Prompt: Revise the data below so that every "GUI agent" becomes "desktop assistant", with all other text left unchanged.

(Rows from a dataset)
□ □ □ □
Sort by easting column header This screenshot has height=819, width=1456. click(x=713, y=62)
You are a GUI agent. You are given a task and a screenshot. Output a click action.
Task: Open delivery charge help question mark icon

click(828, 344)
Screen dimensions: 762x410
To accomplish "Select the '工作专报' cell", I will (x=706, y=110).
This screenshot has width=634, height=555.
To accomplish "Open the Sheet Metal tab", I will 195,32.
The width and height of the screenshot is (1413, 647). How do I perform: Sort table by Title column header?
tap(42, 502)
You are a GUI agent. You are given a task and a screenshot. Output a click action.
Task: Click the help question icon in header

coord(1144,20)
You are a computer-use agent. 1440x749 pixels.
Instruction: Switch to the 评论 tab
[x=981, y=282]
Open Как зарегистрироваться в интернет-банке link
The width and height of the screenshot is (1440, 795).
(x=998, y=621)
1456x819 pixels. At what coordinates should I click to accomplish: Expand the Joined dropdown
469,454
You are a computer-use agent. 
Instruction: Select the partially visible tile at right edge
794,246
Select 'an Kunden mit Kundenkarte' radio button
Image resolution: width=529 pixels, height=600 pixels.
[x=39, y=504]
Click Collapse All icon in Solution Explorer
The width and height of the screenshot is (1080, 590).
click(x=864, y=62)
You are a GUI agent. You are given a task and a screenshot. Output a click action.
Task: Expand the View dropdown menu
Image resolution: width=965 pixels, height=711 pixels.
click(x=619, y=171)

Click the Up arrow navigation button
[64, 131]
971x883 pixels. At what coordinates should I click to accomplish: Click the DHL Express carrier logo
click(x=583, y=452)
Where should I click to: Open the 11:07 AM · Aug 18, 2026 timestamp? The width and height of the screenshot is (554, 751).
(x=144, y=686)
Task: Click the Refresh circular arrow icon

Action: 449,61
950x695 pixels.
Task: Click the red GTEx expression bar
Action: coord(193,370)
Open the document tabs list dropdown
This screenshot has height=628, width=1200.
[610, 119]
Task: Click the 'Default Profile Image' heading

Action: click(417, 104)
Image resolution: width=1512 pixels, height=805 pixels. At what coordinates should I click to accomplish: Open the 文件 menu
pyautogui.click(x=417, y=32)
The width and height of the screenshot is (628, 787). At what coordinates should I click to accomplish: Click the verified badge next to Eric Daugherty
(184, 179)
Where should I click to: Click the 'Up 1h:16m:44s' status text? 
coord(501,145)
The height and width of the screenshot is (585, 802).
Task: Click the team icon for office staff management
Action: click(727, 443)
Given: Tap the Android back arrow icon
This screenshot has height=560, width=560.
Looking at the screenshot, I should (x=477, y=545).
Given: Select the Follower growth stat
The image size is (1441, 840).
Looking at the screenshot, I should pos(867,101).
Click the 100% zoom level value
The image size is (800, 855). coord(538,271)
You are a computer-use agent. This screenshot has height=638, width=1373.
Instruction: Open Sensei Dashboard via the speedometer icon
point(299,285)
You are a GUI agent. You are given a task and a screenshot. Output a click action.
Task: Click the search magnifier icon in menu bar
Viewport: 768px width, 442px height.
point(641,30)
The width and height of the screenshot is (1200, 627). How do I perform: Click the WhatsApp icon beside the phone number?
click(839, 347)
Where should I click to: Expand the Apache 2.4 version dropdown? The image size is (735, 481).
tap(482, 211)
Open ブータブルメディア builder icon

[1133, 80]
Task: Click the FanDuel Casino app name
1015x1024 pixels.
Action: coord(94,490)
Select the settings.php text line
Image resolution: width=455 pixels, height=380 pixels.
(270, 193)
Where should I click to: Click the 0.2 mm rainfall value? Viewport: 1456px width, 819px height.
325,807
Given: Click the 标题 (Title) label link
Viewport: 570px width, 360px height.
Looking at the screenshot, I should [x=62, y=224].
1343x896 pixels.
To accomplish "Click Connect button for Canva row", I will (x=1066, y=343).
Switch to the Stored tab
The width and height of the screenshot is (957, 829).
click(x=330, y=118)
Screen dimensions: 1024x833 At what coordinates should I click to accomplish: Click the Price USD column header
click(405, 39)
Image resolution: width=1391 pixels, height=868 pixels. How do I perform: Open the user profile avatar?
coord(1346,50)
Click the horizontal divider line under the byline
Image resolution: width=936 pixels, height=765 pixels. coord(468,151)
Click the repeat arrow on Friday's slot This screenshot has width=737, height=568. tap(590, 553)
□ □ □ □
Exercise answer:
Sort by easting column header This screenshot has height=819, width=1456. click(x=713, y=62)
You are a desktop assistant. You are given a task and a screenshot. Output a click action.
Task: Open delivery charge help question mark icon

click(828, 344)
Screen dimensions: 762x410
To accomplish "Select the '工作专报' cell", I will (x=706, y=110).
This screenshot has width=634, height=555.
To accomplish "Open the Sheet Metal tab", I will 195,32.
The width and height of the screenshot is (1413, 647). How do I perform: Sort table by Title column header?
tap(42, 502)
You are a desktop assistant. You are given a task and a screenshot. Output a click action.
Task: Click the help question icon in header

coord(1144,20)
You are a computer-use agent. 1440x749 pixels.
Instruction: Switch to the 评论 tab
[x=981, y=282]
Open Как зарегистрироваться в интернет-банке link
The width and height of the screenshot is (1440, 795).
(x=998, y=621)
1456x819 pixels. At what coordinates should I click to accomplish: Expand the Joined dropdown
469,454
You are a computer-use agent. 
Instruction: Select the partially visible tile at right edge
794,246
Select 'an Kunden mit Kundenkarte' radio button
Image resolution: width=529 pixels, height=600 pixels.
[x=39, y=504]
Click Collapse All icon in Solution Explorer
The width and height of the screenshot is (1080, 590).
click(x=864, y=62)
You are a desktop assistant. You are given a task and a screenshot. Output a click action.
Task: Expand the View dropdown menu
Image resolution: width=965 pixels, height=711 pixels.
click(x=619, y=171)

Click the Up arrow navigation button
[64, 131]
971x883 pixels. At what coordinates should I click to accomplish: Click the DHL Express carrier logo
click(x=583, y=452)
Where should I click to: Open the 11:07 AM · Aug 18, 2026 timestamp? The width and height of the screenshot is (554, 751).
(x=144, y=686)
Task: Click the Refresh circular arrow icon

Action: 449,61
950x695 pixels.
Task: Click the red GTEx expression bar
Action: coord(193,370)
Open the document tabs list dropdown
This screenshot has height=628, width=1200.
[610, 119]
Task: Click the 'Default Profile Image' heading

Action: click(417, 104)
Image resolution: width=1512 pixels, height=805 pixels. At what coordinates should I click to accomplish: Open the 文件 menu
pyautogui.click(x=417, y=32)
The width and height of the screenshot is (628, 787). At what coordinates should I click to accomplish: Click the verified badge next to Eric Daugherty
(184, 179)
Where should I click to: Click the 'Up 1h:16m:44s' status text? 
coord(501,145)
The height and width of the screenshot is (585, 802).
Task: Click the team icon for office staff management
Action: click(727, 443)
Given: Tap the Android back arrow icon
This screenshot has height=560, width=560.
Looking at the screenshot, I should (x=477, y=545).
Given: Select the Follower growth stat
The image size is (1441, 840).
Looking at the screenshot, I should pos(867,101).
Click the 100% zoom level value
The image size is (800, 855). coord(538,271)
You are a computer-use agent. This screenshot has height=638, width=1373.
Instruction: Open Sensei Dashboard via the speedometer icon
point(299,285)
You are a desktop assistant. You are given a task and a screenshot. Output a click action.
Task: Click the search magnifier icon in menu bar
Viewport: 768px width, 442px height.
point(641,30)
The width and height of the screenshot is (1200, 627). How do I perform: Click the WhatsApp icon beside the phone number?
click(839, 347)
Where should I click to: Expand the Apache 2.4 version dropdown? The image size is (735, 481).
tap(482, 211)
Open ブータブルメディア builder icon

[1133, 80]
Task: Click the FanDuel Casino app name
1015x1024 pixels.
Action: coord(94,490)
Select the settings.php text line
Image resolution: width=455 pixels, height=380 pixels.
(270, 193)
Where should I click to: Click the 0.2 mm rainfall value? Viewport: 1456px width, 819px height.
325,807
Given: Click the 标题 (Title) label link
Viewport: 570px width, 360px height.
Looking at the screenshot, I should [x=62, y=224].
1343x896 pixels.
To accomplish "Click Connect button for Canva row", I will (x=1066, y=343).
Switch to the Stored tab
The width and height of the screenshot is (957, 829).
click(x=330, y=118)
Screen dimensions: 1024x833 At what coordinates should I click to accomplish: Click the Price USD column header
click(405, 39)
Image resolution: width=1391 pixels, height=868 pixels. How do I perform: Open the user profile avatar?
coord(1346,50)
Click the horizontal divider line under the byline
Image resolution: width=936 pixels, height=765 pixels. coord(468,151)
Click the repeat arrow on Friday's slot This screenshot has width=737, height=568. tap(590, 553)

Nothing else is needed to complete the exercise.